(Stored items)

##########

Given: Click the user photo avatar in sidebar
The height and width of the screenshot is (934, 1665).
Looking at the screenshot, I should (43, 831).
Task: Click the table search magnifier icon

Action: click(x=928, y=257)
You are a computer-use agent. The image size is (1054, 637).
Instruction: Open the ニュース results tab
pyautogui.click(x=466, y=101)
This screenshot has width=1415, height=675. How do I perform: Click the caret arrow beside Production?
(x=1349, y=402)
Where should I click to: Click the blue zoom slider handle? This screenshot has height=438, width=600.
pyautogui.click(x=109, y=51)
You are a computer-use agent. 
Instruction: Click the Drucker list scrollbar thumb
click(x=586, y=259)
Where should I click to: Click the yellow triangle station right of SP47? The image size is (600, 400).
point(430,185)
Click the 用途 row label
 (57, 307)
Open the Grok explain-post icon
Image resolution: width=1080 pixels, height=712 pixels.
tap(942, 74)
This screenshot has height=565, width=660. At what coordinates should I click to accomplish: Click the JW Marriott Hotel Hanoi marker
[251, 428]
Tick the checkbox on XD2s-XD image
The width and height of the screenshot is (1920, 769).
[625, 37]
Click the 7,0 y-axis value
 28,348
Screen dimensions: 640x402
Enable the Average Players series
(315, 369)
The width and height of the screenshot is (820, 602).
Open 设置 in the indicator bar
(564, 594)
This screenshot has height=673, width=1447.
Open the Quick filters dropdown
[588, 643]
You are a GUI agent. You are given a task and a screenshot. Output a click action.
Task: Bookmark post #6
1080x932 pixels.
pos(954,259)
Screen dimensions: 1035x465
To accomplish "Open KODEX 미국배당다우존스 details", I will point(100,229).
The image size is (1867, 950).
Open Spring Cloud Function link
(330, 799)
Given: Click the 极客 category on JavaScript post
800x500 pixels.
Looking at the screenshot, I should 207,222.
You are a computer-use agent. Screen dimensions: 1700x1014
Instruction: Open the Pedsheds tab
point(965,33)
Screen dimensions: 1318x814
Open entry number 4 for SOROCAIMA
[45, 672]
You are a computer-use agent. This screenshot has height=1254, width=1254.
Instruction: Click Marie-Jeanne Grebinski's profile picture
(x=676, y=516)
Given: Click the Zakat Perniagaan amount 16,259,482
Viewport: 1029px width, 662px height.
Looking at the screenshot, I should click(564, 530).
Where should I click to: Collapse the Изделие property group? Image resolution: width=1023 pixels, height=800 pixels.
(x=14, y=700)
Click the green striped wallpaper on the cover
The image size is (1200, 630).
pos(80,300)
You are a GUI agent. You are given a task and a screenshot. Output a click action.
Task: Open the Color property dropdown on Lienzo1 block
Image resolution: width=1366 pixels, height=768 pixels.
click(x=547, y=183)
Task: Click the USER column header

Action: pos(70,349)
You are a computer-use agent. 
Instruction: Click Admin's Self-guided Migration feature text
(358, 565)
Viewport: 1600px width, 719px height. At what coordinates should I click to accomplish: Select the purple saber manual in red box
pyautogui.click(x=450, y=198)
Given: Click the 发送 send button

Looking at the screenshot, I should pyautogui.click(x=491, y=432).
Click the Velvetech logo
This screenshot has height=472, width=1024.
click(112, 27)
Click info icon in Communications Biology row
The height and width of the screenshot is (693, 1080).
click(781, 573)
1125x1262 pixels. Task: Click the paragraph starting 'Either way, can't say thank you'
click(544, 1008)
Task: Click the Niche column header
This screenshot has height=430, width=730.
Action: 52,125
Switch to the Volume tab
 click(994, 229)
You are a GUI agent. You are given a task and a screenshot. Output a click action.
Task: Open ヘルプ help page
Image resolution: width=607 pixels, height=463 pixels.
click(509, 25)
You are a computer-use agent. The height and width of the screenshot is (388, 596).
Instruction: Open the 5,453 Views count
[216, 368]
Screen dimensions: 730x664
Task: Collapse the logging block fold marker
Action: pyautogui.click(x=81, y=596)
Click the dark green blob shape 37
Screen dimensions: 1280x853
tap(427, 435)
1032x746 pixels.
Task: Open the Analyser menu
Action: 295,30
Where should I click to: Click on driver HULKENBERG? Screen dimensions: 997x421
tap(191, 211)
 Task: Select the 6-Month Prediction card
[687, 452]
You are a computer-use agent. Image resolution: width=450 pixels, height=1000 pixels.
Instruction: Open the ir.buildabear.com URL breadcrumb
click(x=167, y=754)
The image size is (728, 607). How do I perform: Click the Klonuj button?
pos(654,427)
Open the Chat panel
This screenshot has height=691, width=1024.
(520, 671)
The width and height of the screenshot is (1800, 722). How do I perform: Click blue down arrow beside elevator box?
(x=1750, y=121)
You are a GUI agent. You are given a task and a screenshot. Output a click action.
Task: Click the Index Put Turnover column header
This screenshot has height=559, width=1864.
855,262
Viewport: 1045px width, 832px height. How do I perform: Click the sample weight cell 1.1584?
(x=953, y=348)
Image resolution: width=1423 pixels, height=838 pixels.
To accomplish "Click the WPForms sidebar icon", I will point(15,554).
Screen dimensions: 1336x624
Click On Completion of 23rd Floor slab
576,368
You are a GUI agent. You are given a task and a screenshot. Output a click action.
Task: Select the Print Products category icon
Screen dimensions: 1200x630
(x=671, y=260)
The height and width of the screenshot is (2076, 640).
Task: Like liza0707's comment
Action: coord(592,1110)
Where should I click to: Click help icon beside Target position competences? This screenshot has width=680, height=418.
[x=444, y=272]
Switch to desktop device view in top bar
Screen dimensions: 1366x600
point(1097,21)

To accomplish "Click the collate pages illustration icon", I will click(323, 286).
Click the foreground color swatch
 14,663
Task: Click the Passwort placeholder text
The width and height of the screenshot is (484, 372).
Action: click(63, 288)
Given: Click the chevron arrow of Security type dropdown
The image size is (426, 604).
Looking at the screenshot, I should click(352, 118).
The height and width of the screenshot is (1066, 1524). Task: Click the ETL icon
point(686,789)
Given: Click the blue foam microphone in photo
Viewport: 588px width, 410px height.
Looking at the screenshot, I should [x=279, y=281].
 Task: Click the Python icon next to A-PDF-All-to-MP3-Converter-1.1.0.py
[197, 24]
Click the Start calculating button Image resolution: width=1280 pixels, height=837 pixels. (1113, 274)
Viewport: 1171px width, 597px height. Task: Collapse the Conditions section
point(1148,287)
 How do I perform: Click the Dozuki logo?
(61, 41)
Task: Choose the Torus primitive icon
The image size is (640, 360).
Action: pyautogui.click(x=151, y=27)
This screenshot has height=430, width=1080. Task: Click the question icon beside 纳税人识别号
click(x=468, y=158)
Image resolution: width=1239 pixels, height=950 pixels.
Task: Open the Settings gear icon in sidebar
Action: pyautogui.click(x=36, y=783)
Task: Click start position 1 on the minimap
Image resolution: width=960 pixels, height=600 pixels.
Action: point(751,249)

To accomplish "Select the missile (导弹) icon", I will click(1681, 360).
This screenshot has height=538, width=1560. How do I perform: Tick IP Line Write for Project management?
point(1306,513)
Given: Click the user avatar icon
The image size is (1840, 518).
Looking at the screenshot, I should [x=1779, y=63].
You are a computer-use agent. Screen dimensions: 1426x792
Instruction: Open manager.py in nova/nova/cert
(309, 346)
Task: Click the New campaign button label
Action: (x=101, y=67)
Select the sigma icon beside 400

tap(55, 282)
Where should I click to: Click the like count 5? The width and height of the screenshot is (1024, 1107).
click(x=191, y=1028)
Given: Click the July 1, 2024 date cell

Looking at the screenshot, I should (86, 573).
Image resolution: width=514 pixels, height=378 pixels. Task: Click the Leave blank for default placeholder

##########

> **Aim of the task**:
All of the records above should be repeated exactly.

> **Output for this exercise**:
Given: Click the user photo avatar in sidebar
The height and width of the screenshot is (934, 1665).
Looking at the screenshot, I should (43, 831).
Task: Click the table search magnifier icon

Action: click(x=928, y=257)
You are a computer-use agent. The image size is (1054, 637).
Instruction: Open the ニュース results tab
pyautogui.click(x=466, y=101)
This screenshot has width=1415, height=675. How do I perform: Click the caret arrow beside Production?
(x=1349, y=402)
Where should I click to: Click the blue zoom slider handle? This screenshot has height=438, width=600.
pyautogui.click(x=109, y=51)
You are a computer-use agent. 
Instruction: Click the Drucker list scrollbar thumb
click(x=586, y=259)
Where should I click to: Click the yellow triangle station right of SP47? The image size is (600, 400).
point(430,185)
Click the 用途 row label
 (57, 307)
Open the Grok explain-post icon
Image resolution: width=1080 pixels, height=712 pixels.
tap(942, 74)
This screenshot has height=565, width=660. At what coordinates should I click to accomplish: Click the JW Marriott Hotel Hanoi marker
[251, 428]
Tick the checkbox on XD2s-XD image
The width and height of the screenshot is (1920, 769).
[625, 37]
Click the 7,0 y-axis value
 28,348
Screen dimensions: 640x402
Enable the Average Players series
(315, 369)
The width and height of the screenshot is (820, 602).
Open 设置 in the indicator bar
(564, 594)
This screenshot has height=673, width=1447.
Open the Quick filters dropdown
[588, 643]
You are a GUI agent. You are given a task and a screenshot. Output a click action.
Task: Bookmark post #6
1080x932 pixels.
pos(954,259)
Screen dimensions: 1035x465
To accomplish "Open KODEX 미국배당다우존스 details", I will point(100,229).
The image size is (1867, 950).
Open Spring Cloud Function link
(330, 799)
Given: Click the 极客 category on JavaScript post
800x500 pixels.
Looking at the screenshot, I should 207,222.
You are a computer-use agent. Screen dimensions: 1700x1014
Instruction: Open the Pedsheds tab
point(965,33)
Screen dimensions: 1318x814
Open entry number 4 for SOROCAIMA
[45, 672]
You are a computer-use agent. This screenshot has height=1254, width=1254.
Instruction: Click Marie-Jeanne Grebinski's profile picture
(x=676, y=516)
Given: Click the Zakat Perniagaan amount 16,259,482
Viewport: 1029px width, 662px height.
Looking at the screenshot, I should click(564, 530).
Where should I click to: Collapse the Изделие property group? Image resolution: width=1023 pixels, height=800 pixels.
(x=14, y=700)
Click the green striped wallpaper on the cover
The image size is (1200, 630).
pos(80,300)
You are a GUI agent. You are given a task and a screenshot. Output a click action.
Task: Open the Color property dropdown on Lienzo1 block
Image resolution: width=1366 pixels, height=768 pixels.
click(x=547, y=183)
Task: Click the USER column header

Action: pos(70,349)
You are a computer-use agent. 
Instruction: Click Admin's Self-guided Migration feature text
(358, 565)
Viewport: 1600px width, 719px height. At what coordinates should I click to accomplish: Select the purple saber manual in red box
pyautogui.click(x=450, y=198)
Given: Click the 发送 send button

Looking at the screenshot, I should pyautogui.click(x=491, y=432).
Click the Velvetech logo
This screenshot has height=472, width=1024.
click(112, 27)
Click info icon in Communications Biology row
The height and width of the screenshot is (693, 1080).
click(781, 573)
1125x1262 pixels. Task: Click the paragraph starting 'Either way, can't say thank you'
click(544, 1008)
Task: Click the Niche column header
This screenshot has height=430, width=730.
Action: 52,125
Switch to the Volume tab
 click(994, 229)
You are a GUI agent. You are given a task and a screenshot. Output a click action.
Task: Open ヘルプ help page
Image resolution: width=607 pixels, height=463 pixels.
click(509, 25)
You are a computer-use agent. The height and width of the screenshot is (388, 596).
Instruction: Open the 5,453 Views count
[216, 368]
Screen dimensions: 730x664
Task: Collapse the logging block fold marker
Action: pyautogui.click(x=81, y=596)
Click the dark green blob shape 37
Screen dimensions: 1280x853
tap(427, 435)
1032x746 pixels.
Task: Open the Analyser menu
Action: 295,30
Where should I click to: Click on driver HULKENBERG? Screen dimensions: 997x421
tap(191, 211)
 Task: Select the 6-Month Prediction card
[687, 452]
You are a computer-use agent. Image resolution: width=450 pixels, height=1000 pixels.
Instruction: Open the ir.buildabear.com URL breadcrumb
click(x=167, y=754)
The image size is (728, 607). How do I perform: Click the Klonuj button?
pos(654,427)
Open the Chat panel
This screenshot has height=691, width=1024.
(520, 671)
The width and height of the screenshot is (1800, 722). How do I perform: Click blue down arrow beside elevator box?
(x=1750, y=121)
You are a GUI agent. You are given a task and a screenshot. Output a click action.
Task: Click the Index Put Turnover column header
This screenshot has height=559, width=1864.
855,262
Viewport: 1045px width, 832px height. How do I perform: Click the sample weight cell 1.1584?
(x=953, y=348)
Image resolution: width=1423 pixels, height=838 pixels.
To accomplish "Click the WPForms sidebar icon", I will point(15,554).
Screen dimensions: 1336x624
Click On Completion of 23rd Floor slab
576,368
You are a GUI agent. You are given a task and a screenshot. Output a click action.
Task: Select the Print Products category icon
Screen dimensions: 1200x630
(x=671, y=260)
The height and width of the screenshot is (2076, 640).
Task: Like liza0707's comment
Action: coord(592,1110)
Where should I click to: Click help icon beside Target position competences? This screenshot has width=680, height=418.
[x=444, y=272]
Switch to desktop device view in top bar
Screen dimensions: 1366x600
point(1097,21)

To accomplish "Click the collate pages illustration icon", I will click(323, 286).
Click the foreground color swatch
 14,663
Task: Click the Passwort placeholder text
The width and height of the screenshot is (484, 372).
Action: click(63, 288)
Given: Click the chevron arrow of Security type dropdown
The image size is (426, 604).
Looking at the screenshot, I should click(352, 118).
The height and width of the screenshot is (1066, 1524). Task: Click the ETL icon
point(686,789)
Given: Click the blue foam microphone in photo
Viewport: 588px width, 410px height.
Looking at the screenshot, I should [x=279, y=281].
 Task: Click the Python icon next to A-PDF-All-to-MP3-Converter-1.1.0.py
[197, 24]
Click the Start calculating button Image resolution: width=1280 pixels, height=837 pixels. (1113, 274)
Viewport: 1171px width, 597px height. Task: Collapse the Conditions section
point(1148,287)
 How do I perform: Click the Dozuki logo?
(61, 41)
Task: Choose the Torus primitive icon
The image size is (640, 360).
Action: pyautogui.click(x=151, y=27)
This screenshot has height=430, width=1080. Task: Click the question icon beside 纳税人识别号
click(x=468, y=158)
Image resolution: width=1239 pixels, height=950 pixels.
Task: Open the Settings gear icon in sidebar
Action: pyautogui.click(x=36, y=783)
Task: Click start position 1 on the minimap
Image resolution: width=960 pixels, height=600 pixels.
Action: point(751,249)

To accomplish "Select the missile (导弹) icon", I will click(1681, 360).
This screenshot has height=538, width=1560. How do I perform: Tick IP Line Write for Project management?
point(1306,513)
Given: Click the user avatar icon
The image size is (1840, 518).
Looking at the screenshot, I should [x=1779, y=63].
You are a computer-use agent. Screen dimensions: 1426x792
Instruction: Open manager.py in nova/nova/cert
(309, 346)
Task: Click the New campaign button label
Action: (x=101, y=67)
Select the sigma icon beside 400

tap(55, 282)
Where should I click to: Click the like count 5? The width and height of the screenshot is (1024, 1107).
click(x=191, y=1028)
Given: Click the July 1, 2024 date cell

Looking at the screenshot, I should (86, 573).
Image resolution: width=514 pixels, height=378 pixels. Task: Click the Leave blank for default placeholder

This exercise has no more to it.